The White House official and most lawmakers and GOP congressional aides who spoke were not authorized to discuss the internal process publicly and insisted on anonymity.
An outline of a deal has been crafted by Rep. Mark Meadows of North Carolina, who heads the hard-line Freedom Caucus, and New Jersey Rep. Tom MacArthur, a Tuesday Group leader. Vice President Mike Pence also played a role in shaping that plan, Republicans say.
It would deliver a win to moderates by amending the GOP bill to restore Obama’s requirement that insurers cover specified services like maternity care. But in a bid for conservative support, states would be allowed to obtain federal waivers to abandon that obligation.
In addition, states could obtain waivers to an Obama prohibition against insurers charging sick customers higher premiums than consumers who are healthy _ a change critics argue would make insurance unaffordable for many. To get those waivers, states would need to have high-risk pools _ government-backed insurance for the most seriously ill people, a mechanism that has often failed for lack of sufficient financing.
“It looks to me like we’re headed in the right direction,” Rep. Dave Brat, R-Va., a Freedom Caucus member, said Thursday. He said that assuming the outline is translated into legislative text he backs and is added to the health care bill, he would now support the legislation and believes most of Freedom Caucus’ three dozen members would also back it.
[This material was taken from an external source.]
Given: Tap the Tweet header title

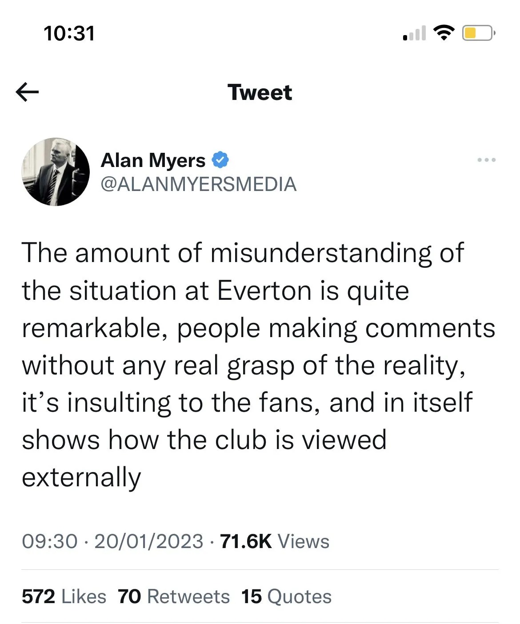Looking at the screenshot, I should [260, 92].
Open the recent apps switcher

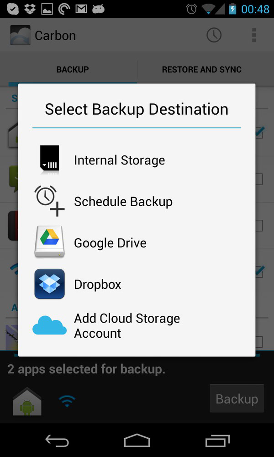217,441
The Tuesday Group has roughly 50 members. They don’t necessarily vote as a bloc, and it is unclear how many colleagues MacArthur would bring with him to such an agreement.
The White House is anxious to pass legislation quickly, partly because Trump will likely hit his 100th day in office without a having signed a major piece of legislation.
In an interview Thursday with The Associated Press, budget chief Mick Mulvaney said he was surprised at “the toxicity levels” that have divided the GOP over health care and hoped lawmakers’ two-week break would prove “healing.”
But House GOP leaders face the same problem that’s plagued them for seven years of trying to concoct a plan for repealing Obama’s 2010 law: The party’s conservatives and moderates are at odds over how to do it. With Democrats solidly opposed, Republicans can lose no more than 21 House votes to prevail, and Ryan short-circuited a planned vote last month because more than that would have defected.
That was a major embarrassment to Ryan and Trump, and House leaders are loath to bring a revised health care bill to the House floor unless they are convinced it would pass.
Ryan sent a mixed message about the bill’s prospects in remarks Wednesday to reporters in London.
“It’s difficult to do. We’re very close,” he said, adding, “It’s just going to take us a little time.”